(Sağlanan Materyal):

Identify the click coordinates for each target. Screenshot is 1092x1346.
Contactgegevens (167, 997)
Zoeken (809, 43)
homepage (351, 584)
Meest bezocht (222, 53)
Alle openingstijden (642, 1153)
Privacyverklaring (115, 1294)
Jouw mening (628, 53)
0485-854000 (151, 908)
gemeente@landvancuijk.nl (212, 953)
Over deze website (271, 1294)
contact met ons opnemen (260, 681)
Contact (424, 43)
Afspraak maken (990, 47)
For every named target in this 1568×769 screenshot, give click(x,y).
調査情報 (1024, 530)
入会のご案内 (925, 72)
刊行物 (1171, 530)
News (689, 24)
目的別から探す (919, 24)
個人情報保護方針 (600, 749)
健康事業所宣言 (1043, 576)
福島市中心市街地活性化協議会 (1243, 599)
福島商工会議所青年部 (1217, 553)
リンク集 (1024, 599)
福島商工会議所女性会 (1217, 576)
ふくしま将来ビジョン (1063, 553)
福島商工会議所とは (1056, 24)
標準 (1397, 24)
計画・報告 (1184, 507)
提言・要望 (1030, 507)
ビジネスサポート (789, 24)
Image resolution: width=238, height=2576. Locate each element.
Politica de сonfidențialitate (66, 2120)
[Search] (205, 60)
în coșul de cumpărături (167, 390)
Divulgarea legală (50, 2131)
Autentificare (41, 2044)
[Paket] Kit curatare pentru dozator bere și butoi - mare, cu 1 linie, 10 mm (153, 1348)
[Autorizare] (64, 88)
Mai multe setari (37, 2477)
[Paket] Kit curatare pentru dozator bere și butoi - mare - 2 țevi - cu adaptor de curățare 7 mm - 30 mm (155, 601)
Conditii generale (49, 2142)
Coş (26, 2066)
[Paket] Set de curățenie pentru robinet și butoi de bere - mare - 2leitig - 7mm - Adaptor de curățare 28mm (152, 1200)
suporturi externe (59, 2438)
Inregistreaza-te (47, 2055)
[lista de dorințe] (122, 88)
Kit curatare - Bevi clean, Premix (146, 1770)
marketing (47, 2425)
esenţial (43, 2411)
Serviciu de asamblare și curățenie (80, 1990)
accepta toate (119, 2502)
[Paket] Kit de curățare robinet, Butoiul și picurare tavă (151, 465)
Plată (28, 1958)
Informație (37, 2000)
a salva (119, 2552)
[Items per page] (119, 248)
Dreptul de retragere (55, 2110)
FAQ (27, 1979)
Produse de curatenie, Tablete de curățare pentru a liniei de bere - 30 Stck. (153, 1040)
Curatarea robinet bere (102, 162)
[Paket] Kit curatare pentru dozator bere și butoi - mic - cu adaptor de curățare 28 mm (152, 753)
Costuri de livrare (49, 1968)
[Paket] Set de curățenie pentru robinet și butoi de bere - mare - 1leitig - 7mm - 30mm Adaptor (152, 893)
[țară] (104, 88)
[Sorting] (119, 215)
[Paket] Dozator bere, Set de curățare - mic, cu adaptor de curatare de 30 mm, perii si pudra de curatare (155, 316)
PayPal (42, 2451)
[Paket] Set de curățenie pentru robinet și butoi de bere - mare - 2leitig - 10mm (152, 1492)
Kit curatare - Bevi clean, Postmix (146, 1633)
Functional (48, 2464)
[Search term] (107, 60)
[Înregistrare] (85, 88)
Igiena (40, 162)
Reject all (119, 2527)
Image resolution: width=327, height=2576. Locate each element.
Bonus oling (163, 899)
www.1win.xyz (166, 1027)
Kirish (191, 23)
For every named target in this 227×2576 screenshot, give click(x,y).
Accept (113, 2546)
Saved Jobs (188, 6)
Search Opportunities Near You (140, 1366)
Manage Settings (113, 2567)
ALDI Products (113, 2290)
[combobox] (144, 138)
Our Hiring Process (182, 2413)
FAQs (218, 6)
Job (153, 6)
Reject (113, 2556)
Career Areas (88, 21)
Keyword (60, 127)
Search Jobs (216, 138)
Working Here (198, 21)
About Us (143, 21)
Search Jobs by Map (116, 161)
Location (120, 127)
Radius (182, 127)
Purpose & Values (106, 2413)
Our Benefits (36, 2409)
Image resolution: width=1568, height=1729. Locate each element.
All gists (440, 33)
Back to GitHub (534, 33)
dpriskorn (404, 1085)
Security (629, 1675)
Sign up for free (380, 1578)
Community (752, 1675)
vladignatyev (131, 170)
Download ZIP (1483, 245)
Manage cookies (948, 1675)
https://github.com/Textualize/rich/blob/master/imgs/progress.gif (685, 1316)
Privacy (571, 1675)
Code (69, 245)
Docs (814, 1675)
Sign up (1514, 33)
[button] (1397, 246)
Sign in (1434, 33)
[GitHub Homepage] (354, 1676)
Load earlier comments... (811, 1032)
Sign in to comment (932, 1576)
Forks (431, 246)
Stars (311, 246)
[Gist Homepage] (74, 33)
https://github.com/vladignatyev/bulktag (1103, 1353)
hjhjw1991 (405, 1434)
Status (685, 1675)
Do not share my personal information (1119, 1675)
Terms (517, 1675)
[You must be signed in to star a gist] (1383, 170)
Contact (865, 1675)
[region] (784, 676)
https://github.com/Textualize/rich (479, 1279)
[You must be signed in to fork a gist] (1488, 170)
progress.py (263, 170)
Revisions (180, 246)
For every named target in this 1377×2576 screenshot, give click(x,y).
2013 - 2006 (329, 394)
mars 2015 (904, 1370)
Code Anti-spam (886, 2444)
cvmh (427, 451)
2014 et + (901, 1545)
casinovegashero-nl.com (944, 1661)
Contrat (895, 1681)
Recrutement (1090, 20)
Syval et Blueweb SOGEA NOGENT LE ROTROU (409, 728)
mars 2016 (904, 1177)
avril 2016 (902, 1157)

(Hedefiniz): Yukarıdaki materyalin her satırını ayrı bir dize olarak içeren bir JSON listesine aktarın; boş satırları listeye almayın.

(Görev Çözümü):
[
  "Identify the click coordinates for each target. Screenshot is 1092x1346.",
  "Contactgegevens (167, 997)",
  "Zoeken (809, 43)",
  "homepage (351, 584)",
  "Meest bezocht (222, 53)",
  "Alle openingstijden (642, 1153)",
  "Privacyverklaring (115, 1294)",
  "Jouw mening (628, 53)",
  "0485-854000 (151, 908)",
  "gemeente@landvancuijk.nl (212, 953)",
  "Over deze website (271, 1294)",
  "contact met ons opnemen (260, 681)",
  "Contact (424, 43)",
  "Afspraak maken (990, 47)",
  "For every named target in this 1568×769 screenshot, give click(x,y).",
  "調査情報 (1024, 530)",
  "入会のご案内 (925, 72)",
  "刊行物 (1171, 530)",
  "News (689, 24)",
  "目的別から探す (919, 24)",
  "個人情報保護方針 (600, 749)",
  "健康事業所宣言 (1043, 576)",
  "福島市中心市街地活性化協議会 (1243, 599)",
  "福島商工会議所青年部 (1217, 553)",
  "リンク集 (1024, 599)",
  "福島商工会議所女性会 (1217, 576)",
  "ふくしま将来ビジョン (1063, 553)",
  "福島商工会議所とは (1056, 24)",
  "標準 (1397, 24)",
  "計画・報告 (1184, 507)",
  "提言・要望 (1030, 507)",
  "ビジネスサポート (789, 24)",
  "Image resolution: width=238, height=2576. Locate each element.",
  "Politica de сonfidențialitate (66, 2120)",
  "[Search] (205, 60)",
  "în coșul de cumpărături (167, 390)",
  "Divulgarea legală (50, 2131)",
  "Autentificare (41, 2044)",
  "[Paket] Kit curatare pentru dozator bere și butoi - mare, cu 1 linie, 10 mm (153, 1348)",
  "[Autorizare] (64, 88)",
  "Mai multe setari (37, 2477)",
  "[Paket] Kit curatare pentru dozator bere și butoi - mare - 2 țevi - cu adaptor de curățare 7 mm - 30 mm (155, 601)",
  "Conditii generale (49, 2142)",
  "Coş (26, 2066)",
  "[Paket] Set de curățenie pentru robinet și butoi de bere - mare - 2leitig - 7mm - Adaptor de curățare 28mm (152, 1200)",
  "suporturi externe (59, 2438)",
  "Inregistreaza-te (47, 2055)",
  "[lista de dorințe] (122, 88)",
  "Kit curatare - Bevi clean, Premix (146, 1770)",
  "marketing (47, 2425)",
  "esenţial (43, 2411)",
  "Serviciu de asamblare și curățenie (80, 1990)",
  "accepta toate (119, 2502)",
  "[Paket] Kit de curățare robinet, Butoiul și picurare tavă (151, 465)",
  "Plată (28, 1958)",
  "Informație (37, 2000)",
  "a salva (119, 2552)",
  "[Items per page] (119, 248)",
  "Dreptul de retragere (55, 2110)",
  "FAQ (27, 1979)",
  "Produse de curatenie, Tablete de curățare pentru a liniei de bere - 30 Stck. (153, 1040)",
  "Curatarea robinet bere (102, 162)",
  "[Paket] Kit curatare pentru dozator bere și butoi - mic - cu adaptor de curățare 28 mm (152, 753)",
  "Costuri de livrare (49, 1968)",
  "[Paket] Set de curățenie pentru robinet și butoi de bere - mare - 1leitig - 7mm - 30mm Adaptor (152, 893)",
  "[țară] (104, 88)",
  "[Sorting] (119, 215)",
  "[Paket] Dozator bere, Set de curățare - mic, cu adaptor de curatare de 30 mm, perii si pudra de curatare (155, 316)",
  "PayPal (42, 2451)",
  "[Paket] Set de curățenie pentru robinet și butoi de bere - mare - 2leitig - 10mm (152, 1492)",
  "Kit curatare - Bevi clean, Postmix (146, 1633)",
  "Functional (48, 2464)",
  "[Search term] (107, 60)",
  "[Înregistrare] (85, 88)",
  "Igiena (40, 162)",
  "Reject all (119, 2527)",
  "Image resolution: width=327, height=2576. Locate each element.",
  "Bonus oling (163, 899)",
  "www.1win.xyz (166, 1027)",
  "Kirish (191, 23)",
  "For every named target in this 227×2576 screenshot, give click(x,y).",
  "Accept (113, 2546)",
  "Saved Jobs (188, 6)",
  "Search Opportunities Near You (140, 1366)",
  "Manage Settings (113, 2567)",
  "ALDI Products (113, 2290)",
  "[combobox] (144, 138)",
  "Our Hiring Process (182, 2413)",
  "FAQs (218, 6)",
  "Job (153, 6)",
  "Reject (113, 2556)",
  "Career Areas (88, 21)",
  "Keyword (60, 127)",
  "Search Jobs (216, 138)",
  "Working Here (198, 21)",
  "About Us (143, 21)",
  "Search Jobs by Map (116, 161)",
  "Location (120, 127)",
  "Radius (182, 127)",
  "Purpose & Values (106, 2413)",
  "Our Benefits (36, 2409)",
  "Image resolution: width=1568, height=1729. Locate each element.",
  "All gists (440, 33)",
  "Back to GitHub (534, 33)",
  "dpriskorn (404, 1085)",
  "Security (629, 1675)",
  "Sign up for free (380, 1578)",
  "Community (752, 1675)",
  "vladignatyev (131, 170)",
  "Download ZIP (1483, 245)",
  "Manage cookies (948, 1675)",
  "https://github.com/Textualize/rich/blob/master/imgs/progress.gif (685, 1316)",
  "Privacy (571, 1675)",
  "Code (69, 245)",
  "Docs (814, 1675)",
  "Sign up (1514, 33)",
  "[button] (1397, 246)",
  "Sign in (1434, 33)",
  "[GitHub Homepage] (354, 1676)",
  "Load earlier comments... (811, 1032)",
  "Sign in to comment (932, 1576)",
  "Forks (431, 246)",
  "Stars (311, 246)",
  "[Gist Homepage] (74, 33)",
  "https://github.com/vladignatyev/bulktag (1103, 1353)",
  "hjhjw1991 (405, 1434)",
  "Status (685, 1675)",
  "Do not share my personal information (1119, 1675)",
  "Terms (517, 1675)",
  "[You must be signed in to star a gist] (1383, 170)",
  "Contact (865, 1675)",
  "[region] (784, 676)",
  "https://github.com/Textualize/rich (479, 1279)",
  "[You must be signed in to fork a gist] (1488, 170)",
  "progress.py (263, 170)",
  "Revisions (180, 246)",
  "For every named target in this 1377×2576 screenshot, give click(x,y).",
  "2013 - 2006 (329, 394)",
  "mars 2015 (904, 1370)",
  "Code Anti-spam (886, 2444)",
  "cvmh (427, 451)",
  "2014 et + (901, 1545)",
  "casinovegashero-nl.com (944, 1661)",
  "Contrat (895, 1681)",
  "Recrutement (1090, 20)",
  "Syval et Blueweb SOGEA NOGENT LE ROTROU (409, 728)",
  "mars 2016 (904, 1177)",
  "avril 2016 (902, 1157)"
]